Алёна злилась, но злость та была беспомощная и отчаянная. Она не давала сил, чтобы действовать. Она разрушала. От одной мысли, что Шаурин может ей изменить, не просто земля из-под ног уходила, жизнь из рук валилась.

— Два дня у тебя. А я свою решил. — Притянул Лейбу к себе. Она оцепенело поддалась. У нее не было сил сопротивляться. — Потому что ты моя женщина. И я тебя знаю, как себя. — Тронул ее лицо, приподнял за подбородок, заставив посмотреть себе в глаза. — Когда ты в плохом настроении, то красишь губы яркой помадой. Любишь писать от руки, если тебе нужно сосредоточиться. И когда сильно волнуешься, то заикаешься. Я знаю твой менструальный цикл. И лифчик ты не любишь носить, потому что он тебя стесняет. И еще много всякой хрени я про тебя знаю.

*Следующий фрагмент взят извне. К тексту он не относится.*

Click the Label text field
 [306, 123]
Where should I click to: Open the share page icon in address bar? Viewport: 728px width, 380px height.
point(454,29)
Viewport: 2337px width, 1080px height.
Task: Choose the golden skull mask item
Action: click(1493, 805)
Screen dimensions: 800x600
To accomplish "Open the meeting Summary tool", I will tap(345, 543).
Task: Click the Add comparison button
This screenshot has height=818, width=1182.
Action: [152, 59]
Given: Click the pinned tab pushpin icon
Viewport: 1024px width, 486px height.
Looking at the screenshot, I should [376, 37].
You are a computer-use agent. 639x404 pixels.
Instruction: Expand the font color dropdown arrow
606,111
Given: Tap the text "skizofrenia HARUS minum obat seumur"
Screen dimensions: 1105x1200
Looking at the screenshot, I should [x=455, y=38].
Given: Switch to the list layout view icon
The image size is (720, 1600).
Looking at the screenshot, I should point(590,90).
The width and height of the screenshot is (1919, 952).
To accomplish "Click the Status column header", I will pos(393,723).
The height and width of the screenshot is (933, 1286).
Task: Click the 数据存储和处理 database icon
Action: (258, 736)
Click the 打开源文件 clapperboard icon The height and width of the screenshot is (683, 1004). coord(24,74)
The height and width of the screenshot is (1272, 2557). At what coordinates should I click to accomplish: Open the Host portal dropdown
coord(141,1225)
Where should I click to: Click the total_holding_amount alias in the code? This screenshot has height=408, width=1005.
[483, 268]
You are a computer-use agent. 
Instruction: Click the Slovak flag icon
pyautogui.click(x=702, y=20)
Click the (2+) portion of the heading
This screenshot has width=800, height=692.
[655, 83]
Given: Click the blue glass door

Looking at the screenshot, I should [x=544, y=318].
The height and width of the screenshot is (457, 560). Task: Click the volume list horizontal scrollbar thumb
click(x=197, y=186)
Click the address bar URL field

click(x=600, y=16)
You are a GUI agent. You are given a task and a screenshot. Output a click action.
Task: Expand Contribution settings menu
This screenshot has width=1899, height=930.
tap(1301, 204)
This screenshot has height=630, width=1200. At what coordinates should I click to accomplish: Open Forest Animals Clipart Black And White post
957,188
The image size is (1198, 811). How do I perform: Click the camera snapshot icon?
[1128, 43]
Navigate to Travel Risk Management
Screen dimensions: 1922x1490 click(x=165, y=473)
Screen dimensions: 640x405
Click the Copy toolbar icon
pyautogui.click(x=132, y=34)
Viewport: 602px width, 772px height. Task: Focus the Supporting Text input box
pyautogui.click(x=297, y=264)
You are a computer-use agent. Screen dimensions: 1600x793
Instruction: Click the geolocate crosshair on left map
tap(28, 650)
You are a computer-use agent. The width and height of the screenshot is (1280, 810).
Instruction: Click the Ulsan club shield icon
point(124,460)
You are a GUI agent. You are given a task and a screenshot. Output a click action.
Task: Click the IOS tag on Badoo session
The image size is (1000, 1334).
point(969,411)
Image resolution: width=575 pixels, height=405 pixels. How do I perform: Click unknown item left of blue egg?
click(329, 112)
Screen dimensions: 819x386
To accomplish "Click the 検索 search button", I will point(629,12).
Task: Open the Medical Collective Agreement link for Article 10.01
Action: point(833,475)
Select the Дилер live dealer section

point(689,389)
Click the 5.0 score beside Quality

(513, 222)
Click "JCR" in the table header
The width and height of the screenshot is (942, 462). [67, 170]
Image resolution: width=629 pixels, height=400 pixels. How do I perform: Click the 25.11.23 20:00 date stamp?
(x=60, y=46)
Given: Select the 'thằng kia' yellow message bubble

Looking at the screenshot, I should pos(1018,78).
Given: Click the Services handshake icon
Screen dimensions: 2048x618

— Вот тут ты не угадал, — хмуро проговорила она. — Про лифчик. Я его не ношу исключительно из-за тебя. Потому что тебе нравится моя грудь, и у тебя вечно руки не на месте.

— Еще лучше. — Прижал ее крепче. Мягко погладил по волосам. — Я все про тебя знаю. Я даже знаю, что тебе снится.

— Что? — ошарашенно переспросила она. Колени подогнулись, хорошо, что Ванька крепко ее держал, а то бы рухнула тут же, в гардеробной у шкафа

— Я знаю, что тебе снится, — повторил он. — Ты разговариваешь во сне. Ты не знала? Но я об этом никому не скажу. Даже тебе. Что ты еще собралась думать, моя Мурка? О чем? Два дня у тебя.

— А потом что?

— А потом все.

ГЛАВА 27


Алёна сидела на диване, тупо уставившись в темный экран телевизора. На ней та же одежда, в которой она ушла от Ваньки, — джинсы и теплая кофта. Колени плотно подтянуты к груди, и сама укутана в одеяло. А все равно холодно. Так холодно, что зубы стучат, руки трясутся. Будто вскрыли грудную клетку, и внутри ветер гуляет. Теперь как ни кутайся, согреться невозможно.

Она сидела так уже третий день. Ничего не делала, сидела на диване, как в коме, и поднималась только, чтобы поесть. Раздевалась, чтобы поспать и принять душ. Изредка включала телевизор, но не различала картинок на экране. Целых два дня свободы, долбанного личного пространства, но она не знала, как им распорядиться.

Что тебе надо от меня, Шаурин? Я тебя и так люблю. Ты об этом знаешь. Что тебе надо? Какую я должна решить задачку?

Да, кое о чем она подумала. Но все мысли гасли, едва вспоминался последний разговор с Ванькой. Специально ли он устроил эту ситуацию с презервативом, или все вышло случайно, но ему удалось окончательно вывести ее из себя. Только вот до сих пор потряхивало не от этого. А от тех последних слов. Про сны.

Она разговаривает во сне. Шаурин знает, что ей снится. Это уму не постижимо. Это не укладывалось в голове. В голове у нее теперь полная разруха.

Алёна с силой сжала виски. И сама сжалась в комок. Ничего не помогало — ни кофе, ни чай, ни теплая постель. Ничего, чтобы выйти из этого пришибленного состояния.

Сны — это такая интимная вещь. Особенно ее кошмары, о которых она никогда никому не рассказывала. Но Шаурин как-то умудрился и туда пробраться.

Знает ли он об одном из ее ночных ужасов или услышал что-то несущественное?

Наверное, уже неважно. Важно, что Алёна сейчас одна. В своей квартире. Ей холодно, но она никак не может согреться. Без Ваньки ужасно холодно. Он такой большой, сильный и теплый. От него невозможно оторваться. И как она только смогла уехать и проторчать столько времени в одиночестве. Точно не в себе была.